Saciar al sediento con Agua Viva

Obras de Misericordia (Maestro de Alkmaar)
Retablo de las Obras de Misericordia -fragmento- (Maestro de Alkmaar)

Guillermo Camino Beazcua, Presbítero y Profesor de Historia del Arte

Palabras de Jesús al sediento:
Te espero junto al pozo como cada día
sé que vienes a deshoras, cuando el calor asfixia
porque huyes de miradas y de toda compañía
vienes a buscar un agua que te refresque la vida.

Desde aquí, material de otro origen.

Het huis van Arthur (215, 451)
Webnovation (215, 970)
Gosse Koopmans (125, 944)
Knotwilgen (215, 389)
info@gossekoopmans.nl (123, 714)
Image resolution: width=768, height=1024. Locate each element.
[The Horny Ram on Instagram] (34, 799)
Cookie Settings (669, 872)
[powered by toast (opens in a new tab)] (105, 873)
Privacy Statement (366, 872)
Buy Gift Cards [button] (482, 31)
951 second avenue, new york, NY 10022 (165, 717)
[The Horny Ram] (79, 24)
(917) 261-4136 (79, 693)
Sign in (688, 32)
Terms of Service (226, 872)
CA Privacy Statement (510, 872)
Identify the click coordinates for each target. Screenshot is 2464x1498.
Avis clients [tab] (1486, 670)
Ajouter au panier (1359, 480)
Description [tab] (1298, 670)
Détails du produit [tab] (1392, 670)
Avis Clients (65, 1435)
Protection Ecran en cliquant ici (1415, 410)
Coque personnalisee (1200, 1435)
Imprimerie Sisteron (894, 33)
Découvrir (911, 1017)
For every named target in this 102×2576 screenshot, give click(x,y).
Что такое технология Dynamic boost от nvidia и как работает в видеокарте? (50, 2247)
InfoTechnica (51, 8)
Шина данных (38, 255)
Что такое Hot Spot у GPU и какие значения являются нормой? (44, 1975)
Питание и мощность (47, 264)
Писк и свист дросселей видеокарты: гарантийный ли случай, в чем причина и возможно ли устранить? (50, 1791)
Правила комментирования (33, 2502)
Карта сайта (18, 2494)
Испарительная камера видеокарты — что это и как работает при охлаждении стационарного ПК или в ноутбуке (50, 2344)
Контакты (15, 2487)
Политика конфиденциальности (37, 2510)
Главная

Te espero junto al pozo y como cada día
evitas hablarme por miedo a lo que diría
pues no te sientes plena, no te sientes viva
no encuentras la alegría y te juzgas a ti misma

Yo no quiero juzgarte, ni señalarte con el dedo
tengo sed de ti… y cada día, por ti espero…
levanta tu mirada porque en ella está el reflejo
del agua que deseas, del amor que esperas
y en mi… podrás beberlo.

Las manos del misericorde saben hacer a la par dos cosas: tender el pan en la una y en la otra un vaso de agua fresca. Y por el contrario decimos que “dar de comer a secas” es imperfecto. Al menos con pan y agua se recuperan fuerzas y si el vaso lleva vino, el camino es más corto. Quien quiera dar de comer sentirá que al dar de beber completa la tarea (no en vano el Banco de Alimentos lo es de comida y bebida). Si bien dar de beber tiene sus particularidades, en principio se antoja cómo más sencillo. Regalar el alimento es compartir, casi siempre hay que adquirirlo o elaborarlo. Por el contrario, dar de beber es más próximo, pues ante todo, ha de ser agua. El agua en nuestro contexto geomorfológico español, es inmediata, tenemos acceso a ella por medio de fuentes, pozos, grifos o dispensarios, la embalsamos y canalizamos. Dar de beber responde a una necesidad también más primaria y constante: la sed. Quien tiene sed necesita el agua en el acto y ofrecerla casi siempre está a nuestro alcance. ¿Quién se atreve a negar un vaso de agua, aunque sea en un bar?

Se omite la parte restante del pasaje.